Thanks for the update! However, it does not look like it has been fixed. This is from just now:

% export NEW_RELIC_API_KEY=invalidkey
% terraform apply
newrelic_dashboard.cos_tf_test: Refreshing state... [id=1589960]

Error: 401 response returned: No API key specified

The 401 from the API still has the misleading message.

Hi @cos1, can you provide the output of terraform -v please?

1 Like

Sure, but I’m puzzled - as far as I can tell, terraform is just passing a message on from the NR API, so why would the terraform or provider version matter here?

Terraform v0.14.2
+ provider registry.terraform.io/hashicorp/aws v3.21.0
+ provider registry.terraform.io/newrelic/newrelic v2.9.0

The Terraform version itself isn’t the issue. It’s the version of our provider. You’re currently on version v2.9.0, however, the fix for the messaging has been released in v2.14.1. You will need to upgrade to your New Relic provider version to v2.14.1 to see the updated error messaging around invalid API keys.

E.g.

terraform {
  required_providers {
    newrelic = {
      source  = "newrelic/newrelic"
      version = "~> 2.14.1"
    }
  }

  //...
}

Here is what the messaging looks like in the latest version:

$ terraform apply 

newrelic_dashboard.cos_tf_test: Creating...

Error: 401 response returned: Invalid credentials provided.
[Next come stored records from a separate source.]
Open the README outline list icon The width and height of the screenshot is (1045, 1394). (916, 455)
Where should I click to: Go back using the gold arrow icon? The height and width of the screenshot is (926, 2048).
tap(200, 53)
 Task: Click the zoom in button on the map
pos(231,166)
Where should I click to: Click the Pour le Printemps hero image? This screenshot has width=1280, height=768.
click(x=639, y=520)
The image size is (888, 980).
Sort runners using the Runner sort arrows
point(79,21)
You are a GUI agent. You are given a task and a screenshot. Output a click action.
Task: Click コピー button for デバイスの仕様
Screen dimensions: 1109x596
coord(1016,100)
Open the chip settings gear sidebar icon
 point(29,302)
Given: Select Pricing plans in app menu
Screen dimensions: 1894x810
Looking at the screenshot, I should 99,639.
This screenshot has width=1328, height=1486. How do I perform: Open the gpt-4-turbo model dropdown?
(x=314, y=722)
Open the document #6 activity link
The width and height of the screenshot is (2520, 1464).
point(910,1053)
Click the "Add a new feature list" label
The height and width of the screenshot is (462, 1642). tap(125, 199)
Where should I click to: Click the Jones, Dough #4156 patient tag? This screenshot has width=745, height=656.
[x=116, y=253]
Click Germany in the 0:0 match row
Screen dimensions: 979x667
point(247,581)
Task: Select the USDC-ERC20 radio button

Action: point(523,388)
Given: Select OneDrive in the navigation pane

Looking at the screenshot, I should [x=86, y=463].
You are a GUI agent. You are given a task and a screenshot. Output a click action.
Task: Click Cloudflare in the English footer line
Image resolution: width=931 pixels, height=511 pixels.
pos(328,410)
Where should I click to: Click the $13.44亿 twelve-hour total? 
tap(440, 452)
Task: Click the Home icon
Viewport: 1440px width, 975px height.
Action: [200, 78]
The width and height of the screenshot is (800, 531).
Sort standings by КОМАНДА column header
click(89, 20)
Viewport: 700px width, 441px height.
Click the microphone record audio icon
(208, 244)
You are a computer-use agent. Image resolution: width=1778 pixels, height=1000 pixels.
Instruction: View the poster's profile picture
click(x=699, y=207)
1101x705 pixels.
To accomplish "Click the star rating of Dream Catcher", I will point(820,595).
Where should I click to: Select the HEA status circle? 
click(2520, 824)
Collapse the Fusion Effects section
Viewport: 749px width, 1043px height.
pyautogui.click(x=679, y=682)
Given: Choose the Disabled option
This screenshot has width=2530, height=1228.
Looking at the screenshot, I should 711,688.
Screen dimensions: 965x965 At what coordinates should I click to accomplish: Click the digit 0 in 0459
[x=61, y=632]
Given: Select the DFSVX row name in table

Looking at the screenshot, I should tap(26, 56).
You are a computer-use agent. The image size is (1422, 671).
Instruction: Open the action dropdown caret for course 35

Missing API key or an invalid API key was provided.

  on main.tf line 39, in resource "newrelic_dashboard" "cos_tf_test":
  39: resource "newrelic_dashboard" "cos_tf_test" {

Hope this helps resolve the issue for you :slight_smile:

1 Like

Just to confirm, you’re saying that the API returns a 401 with no message, and the terraform provider then adds its own text to the 401 response?

Not quite. The API still returns the same message as you mentioned earlier, but due to the fact that some of our Terraform resources utilize a legacy API (dashboards as an example), we need to interpret things on our end in this case (for the time being).

This will not be the norm as legacy APIs are migrated to our NerdGraph API.

Ahh, so the underlying problem in the API has not been fixed, you’re just papering over it in the terraform provider. Can you get the engineers who maintain the API to fix the real problem, and make the API emit a message that does not lie to the caller?

Thank you @cos1. We appreciate all the research and discussion you have provided on this as it has been quite revealing. Hopefully once legacy APIs are migrated to our NerdGraph API, you will not run into this issue any further.